When describing McDonogh’s most attractive applicants, Birdsall uses the word “eager.” “There’s an appetite for higher-level academic work, but there’s also an eagerness for new things and being open to new opportunities,” he says. Although it can be hard to quantify, he adds, the admissions office can get hints of that quality through each aspect of the admissions process, like shadow days, recommendation letters, the student essay, and the interview.

Open houses and shadow days, where prospective students spend part or all of the day attending classes, are the most common ways to get to know a school. Birdsall encourages potential students visiting McDonogh to engage in classrooms and activities. “We do hear about students here on visit days that are not just sitting back and watching the lesson, but are diving in at appropriate times with invitation, and I think that’s a great way to show your excitement for the program and the school,” he says. “They should not be afraid to do that.”

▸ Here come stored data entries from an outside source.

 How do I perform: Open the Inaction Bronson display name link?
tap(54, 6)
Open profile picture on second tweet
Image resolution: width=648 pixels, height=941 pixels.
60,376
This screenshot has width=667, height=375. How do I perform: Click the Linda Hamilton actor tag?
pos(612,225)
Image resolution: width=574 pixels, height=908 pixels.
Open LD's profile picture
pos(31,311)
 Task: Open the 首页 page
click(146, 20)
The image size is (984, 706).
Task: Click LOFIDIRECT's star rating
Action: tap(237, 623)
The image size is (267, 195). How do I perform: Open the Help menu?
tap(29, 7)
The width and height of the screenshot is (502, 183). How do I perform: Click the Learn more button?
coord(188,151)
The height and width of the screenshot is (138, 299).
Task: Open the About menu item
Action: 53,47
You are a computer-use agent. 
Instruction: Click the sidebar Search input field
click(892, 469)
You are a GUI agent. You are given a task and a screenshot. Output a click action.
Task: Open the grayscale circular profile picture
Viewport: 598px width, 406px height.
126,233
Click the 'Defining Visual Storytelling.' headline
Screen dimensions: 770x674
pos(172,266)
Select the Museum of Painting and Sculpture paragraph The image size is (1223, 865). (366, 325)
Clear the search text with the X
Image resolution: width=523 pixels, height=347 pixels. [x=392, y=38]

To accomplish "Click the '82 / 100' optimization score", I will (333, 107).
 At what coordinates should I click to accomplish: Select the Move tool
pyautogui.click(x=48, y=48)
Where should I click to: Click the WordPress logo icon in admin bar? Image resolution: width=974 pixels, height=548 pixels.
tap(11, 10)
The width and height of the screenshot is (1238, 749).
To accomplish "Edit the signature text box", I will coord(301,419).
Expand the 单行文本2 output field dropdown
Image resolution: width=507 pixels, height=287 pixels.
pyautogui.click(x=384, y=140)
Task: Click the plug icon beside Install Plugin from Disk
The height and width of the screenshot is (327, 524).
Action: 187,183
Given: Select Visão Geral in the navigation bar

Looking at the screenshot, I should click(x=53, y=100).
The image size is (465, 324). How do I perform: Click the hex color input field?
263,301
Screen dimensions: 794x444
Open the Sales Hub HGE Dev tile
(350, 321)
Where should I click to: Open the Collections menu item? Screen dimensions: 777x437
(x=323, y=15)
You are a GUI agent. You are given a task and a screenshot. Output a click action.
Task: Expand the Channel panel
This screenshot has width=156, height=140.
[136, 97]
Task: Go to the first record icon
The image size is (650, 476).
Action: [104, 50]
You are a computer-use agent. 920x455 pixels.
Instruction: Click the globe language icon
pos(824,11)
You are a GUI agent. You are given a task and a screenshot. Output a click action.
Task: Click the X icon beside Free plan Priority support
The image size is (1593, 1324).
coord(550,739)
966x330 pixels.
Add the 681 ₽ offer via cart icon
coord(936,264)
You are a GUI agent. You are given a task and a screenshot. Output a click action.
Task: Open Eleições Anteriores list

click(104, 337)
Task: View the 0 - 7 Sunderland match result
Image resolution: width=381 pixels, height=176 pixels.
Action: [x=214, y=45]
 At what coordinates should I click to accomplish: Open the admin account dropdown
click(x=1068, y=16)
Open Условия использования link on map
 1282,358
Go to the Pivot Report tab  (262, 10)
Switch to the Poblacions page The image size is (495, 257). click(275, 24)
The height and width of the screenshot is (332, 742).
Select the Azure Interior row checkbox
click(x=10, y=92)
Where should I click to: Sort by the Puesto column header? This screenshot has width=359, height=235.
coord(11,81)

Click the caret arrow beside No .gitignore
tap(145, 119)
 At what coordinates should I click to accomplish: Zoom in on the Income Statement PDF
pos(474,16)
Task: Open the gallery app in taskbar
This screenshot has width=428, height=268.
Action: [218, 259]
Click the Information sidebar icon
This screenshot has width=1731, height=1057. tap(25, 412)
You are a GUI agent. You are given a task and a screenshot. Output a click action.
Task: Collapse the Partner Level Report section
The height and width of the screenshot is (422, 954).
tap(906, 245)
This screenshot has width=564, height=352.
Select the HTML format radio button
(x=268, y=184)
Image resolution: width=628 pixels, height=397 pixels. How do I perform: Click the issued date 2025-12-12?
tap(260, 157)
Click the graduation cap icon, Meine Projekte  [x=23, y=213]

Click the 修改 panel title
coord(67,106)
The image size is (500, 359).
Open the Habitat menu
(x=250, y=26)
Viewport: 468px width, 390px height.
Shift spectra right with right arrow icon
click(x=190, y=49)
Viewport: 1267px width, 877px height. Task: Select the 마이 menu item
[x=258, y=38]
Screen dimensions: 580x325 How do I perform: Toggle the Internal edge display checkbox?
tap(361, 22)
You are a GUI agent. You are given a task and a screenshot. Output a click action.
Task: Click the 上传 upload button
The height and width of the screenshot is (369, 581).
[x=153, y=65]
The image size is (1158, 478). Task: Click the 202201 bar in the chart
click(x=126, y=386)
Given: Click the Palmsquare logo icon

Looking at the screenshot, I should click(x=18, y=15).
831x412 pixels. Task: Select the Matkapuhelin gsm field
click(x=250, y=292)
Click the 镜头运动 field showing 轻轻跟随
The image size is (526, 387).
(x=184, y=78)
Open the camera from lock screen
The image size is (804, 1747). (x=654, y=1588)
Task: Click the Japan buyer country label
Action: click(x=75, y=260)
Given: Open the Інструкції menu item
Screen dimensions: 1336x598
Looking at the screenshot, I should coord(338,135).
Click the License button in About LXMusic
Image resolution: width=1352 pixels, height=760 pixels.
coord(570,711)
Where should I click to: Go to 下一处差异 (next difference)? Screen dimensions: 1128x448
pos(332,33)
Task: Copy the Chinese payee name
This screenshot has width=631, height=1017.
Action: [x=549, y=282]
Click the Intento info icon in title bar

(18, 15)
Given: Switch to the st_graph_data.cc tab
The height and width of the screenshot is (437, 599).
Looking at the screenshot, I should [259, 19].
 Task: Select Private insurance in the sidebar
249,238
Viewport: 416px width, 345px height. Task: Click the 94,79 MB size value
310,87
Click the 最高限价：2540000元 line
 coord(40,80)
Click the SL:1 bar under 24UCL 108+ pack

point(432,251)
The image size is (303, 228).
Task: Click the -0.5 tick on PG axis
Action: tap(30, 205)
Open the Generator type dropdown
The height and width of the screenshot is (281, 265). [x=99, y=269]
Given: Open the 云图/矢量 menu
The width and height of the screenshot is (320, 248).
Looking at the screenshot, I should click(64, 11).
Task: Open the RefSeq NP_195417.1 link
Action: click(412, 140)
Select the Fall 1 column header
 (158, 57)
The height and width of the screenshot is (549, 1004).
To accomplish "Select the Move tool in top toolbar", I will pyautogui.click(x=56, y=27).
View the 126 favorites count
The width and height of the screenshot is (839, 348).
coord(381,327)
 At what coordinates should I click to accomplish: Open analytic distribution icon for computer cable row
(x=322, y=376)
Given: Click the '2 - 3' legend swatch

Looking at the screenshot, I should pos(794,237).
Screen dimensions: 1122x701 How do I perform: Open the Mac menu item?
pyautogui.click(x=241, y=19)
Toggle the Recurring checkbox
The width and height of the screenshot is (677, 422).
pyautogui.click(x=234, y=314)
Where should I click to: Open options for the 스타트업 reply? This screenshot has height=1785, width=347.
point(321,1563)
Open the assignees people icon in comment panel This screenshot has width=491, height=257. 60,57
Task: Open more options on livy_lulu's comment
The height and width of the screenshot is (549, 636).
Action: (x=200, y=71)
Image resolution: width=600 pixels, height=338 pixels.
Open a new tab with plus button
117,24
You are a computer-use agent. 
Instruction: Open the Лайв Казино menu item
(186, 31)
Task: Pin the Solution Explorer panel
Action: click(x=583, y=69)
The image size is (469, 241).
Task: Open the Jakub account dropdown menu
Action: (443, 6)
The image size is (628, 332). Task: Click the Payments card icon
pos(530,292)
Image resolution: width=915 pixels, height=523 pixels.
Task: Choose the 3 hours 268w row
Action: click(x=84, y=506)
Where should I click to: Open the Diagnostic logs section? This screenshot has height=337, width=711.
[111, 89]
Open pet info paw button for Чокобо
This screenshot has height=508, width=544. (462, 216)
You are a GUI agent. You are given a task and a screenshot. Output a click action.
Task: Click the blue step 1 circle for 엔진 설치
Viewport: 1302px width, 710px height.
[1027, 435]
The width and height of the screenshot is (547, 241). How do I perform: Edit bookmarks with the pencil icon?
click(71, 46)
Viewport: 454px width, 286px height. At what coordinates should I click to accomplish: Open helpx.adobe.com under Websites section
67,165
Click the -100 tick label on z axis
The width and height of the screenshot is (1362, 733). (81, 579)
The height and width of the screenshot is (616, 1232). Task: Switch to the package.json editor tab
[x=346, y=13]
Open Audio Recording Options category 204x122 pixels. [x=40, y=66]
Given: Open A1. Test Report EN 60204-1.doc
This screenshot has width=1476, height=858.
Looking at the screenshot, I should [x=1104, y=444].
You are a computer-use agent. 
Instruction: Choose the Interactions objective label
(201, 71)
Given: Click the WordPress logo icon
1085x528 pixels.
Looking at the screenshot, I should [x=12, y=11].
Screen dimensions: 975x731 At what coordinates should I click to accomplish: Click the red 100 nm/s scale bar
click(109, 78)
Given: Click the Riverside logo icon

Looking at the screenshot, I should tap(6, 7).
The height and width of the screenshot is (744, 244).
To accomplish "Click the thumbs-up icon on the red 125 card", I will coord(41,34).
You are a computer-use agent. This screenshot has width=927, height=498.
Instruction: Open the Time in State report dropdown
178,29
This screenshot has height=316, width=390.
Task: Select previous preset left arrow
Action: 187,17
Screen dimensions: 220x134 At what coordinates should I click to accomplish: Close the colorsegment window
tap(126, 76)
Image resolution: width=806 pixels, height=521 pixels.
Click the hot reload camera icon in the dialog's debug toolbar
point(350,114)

In addition to typical admissions events, there are more fun, creative ways to experience a school’s spirit. Many, like sports events, plays, and other performances, are free and open to the public. “It’s a great way to be a fly on the wall to observe the students in action,” Birdsall says. He also offers an insider tip: When the admissions office invites students to these types of events, it makes note of how many they attend, and showing up is a great way to emphasize your interest in a school. (Birdsall also recommends a handwritten thank-you note after the interview. “I still believe in putting pen to paper,” he says.)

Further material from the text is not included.